THE INPUT>

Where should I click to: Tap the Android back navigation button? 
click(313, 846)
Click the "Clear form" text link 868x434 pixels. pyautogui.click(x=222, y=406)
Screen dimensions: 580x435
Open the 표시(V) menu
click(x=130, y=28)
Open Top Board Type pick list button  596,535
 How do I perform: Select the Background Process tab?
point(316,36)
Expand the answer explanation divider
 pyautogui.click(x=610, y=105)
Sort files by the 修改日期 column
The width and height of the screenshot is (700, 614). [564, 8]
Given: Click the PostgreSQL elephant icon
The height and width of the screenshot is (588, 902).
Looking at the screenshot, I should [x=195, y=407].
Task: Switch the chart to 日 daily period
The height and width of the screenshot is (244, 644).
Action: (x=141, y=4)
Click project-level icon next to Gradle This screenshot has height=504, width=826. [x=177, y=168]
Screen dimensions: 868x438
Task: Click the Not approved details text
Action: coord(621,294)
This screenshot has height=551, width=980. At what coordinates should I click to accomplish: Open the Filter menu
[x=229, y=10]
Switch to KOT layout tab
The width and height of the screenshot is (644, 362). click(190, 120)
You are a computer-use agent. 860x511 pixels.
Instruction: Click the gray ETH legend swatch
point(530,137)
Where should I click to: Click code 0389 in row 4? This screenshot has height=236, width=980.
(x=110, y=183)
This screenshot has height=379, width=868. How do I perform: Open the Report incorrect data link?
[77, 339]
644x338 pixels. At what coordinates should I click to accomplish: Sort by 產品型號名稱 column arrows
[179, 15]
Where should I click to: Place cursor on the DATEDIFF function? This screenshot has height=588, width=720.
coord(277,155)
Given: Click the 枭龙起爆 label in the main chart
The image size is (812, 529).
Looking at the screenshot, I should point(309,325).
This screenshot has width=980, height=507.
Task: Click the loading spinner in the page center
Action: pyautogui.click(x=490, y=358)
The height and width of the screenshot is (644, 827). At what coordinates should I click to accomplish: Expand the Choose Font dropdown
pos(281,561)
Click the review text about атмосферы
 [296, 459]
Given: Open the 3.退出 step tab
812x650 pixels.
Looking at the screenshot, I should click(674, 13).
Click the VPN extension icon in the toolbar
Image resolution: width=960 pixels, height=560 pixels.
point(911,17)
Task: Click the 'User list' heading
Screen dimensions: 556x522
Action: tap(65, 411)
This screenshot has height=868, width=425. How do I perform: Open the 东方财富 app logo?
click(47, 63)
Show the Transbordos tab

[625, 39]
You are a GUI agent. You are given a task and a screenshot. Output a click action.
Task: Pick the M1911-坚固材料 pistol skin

EXERCISE DESCRIPTION> The whole of the material above needs to be copied exactly.

ANSWER BOX>
Where should I click to: Tap the Android back navigation button? 
click(313, 846)
Click the "Clear form" text link 868x434 pixels. pyautogui.click(x=222, y=406)
Screen dimensions: 580x435
Open the 표시(V) menu
click(x=130, y=28)
Open Top Board Type pick list button  596,535
 How do I perform: Select the Background Process tab?
point(316,36)
Expand the answer explanation divider
 pyautogui.click(x=610, y=105)
Sort files by the 修改日期 column
The width and height of the screenshot is (700, 614). [564, 8]
Given: Click the PostgreSQL elephant icon
The height and width of the screenshot is (588, 902).
Looking at the screenshot, I should [x=195, y=407].
Task: Switch the chart to 日 daily period
The height and width of the screenshot is (244, 644).
Action: (x=141, y=4)
Click project-level icon next to Gradle This screenshot has height=504, width=826. [x=177, y=168]
Screen dimensions: 868x438
Task: Click the Not approved details text
Action: coord(621,294)
This screenshot has height=551, width=980. At what coordinates should I click to accomplish: Open the Filter menu
[x=229, y=10]
Switch to KOT layout tab
The width and height of the screenshot is (644, 362). click(190, 120)
You are a computer-use agent. 860x511 pixels.
Instruction: Click the gray ETH legend swatch
point(530,137)
Where should I click to: Click code 0389 in row 4? This screenshot has height=236, width=980.
(x=110, y=183)
This screenshot has height=379, width=868. How do I perform: Open the Report incorrect data link?
[77, 339]
644x338 pixels. At what coordinates should I click to accomplish: Sort by 產品型號名稱 column arrows
[179, 15]
Where should I click to: Place cursor on the DATEDIFF function? This screenshot has height=588, width=720.
coord(277,155)
Given: Click the 枭龙起爆 label in the main chart
The image size is (812, 529).
Looking at the screenshot, I should point(309,325).
This screenshot has width=980, height=507.
Task: Click the loading spinner in the page center
Action: pyautogui.click(x=490, y=358)
The height and width of the screenshot is (644, 827). At what coordinates should I click to accomplish: Expand the Choose Font dropdown
pos(281,561)
Click the review text about атмосферы
 [296, 459]
Given: Open the 3.退出 step tab
812x650 pixels.
Looking at the screenshot, I should click(674, 13).
Click the VPN extension icon in the toolbar
Image resolution: width=960 pixels, height=560 pixels.
point(911,17)
Task: Click the 'User list' heading
Screen dimensions: 556x522
Action: tap(65, 411)
This screenshot has height=868, width=425. How do I perform: Open the 东方财富 app logo?
click(47, 63)
Show the Transbordos tab

[625, 39]
You are a GUI agent. You are given a task and a screenshot. Output a click action.
Task: Pick the M1911-坚固材料 pistol skin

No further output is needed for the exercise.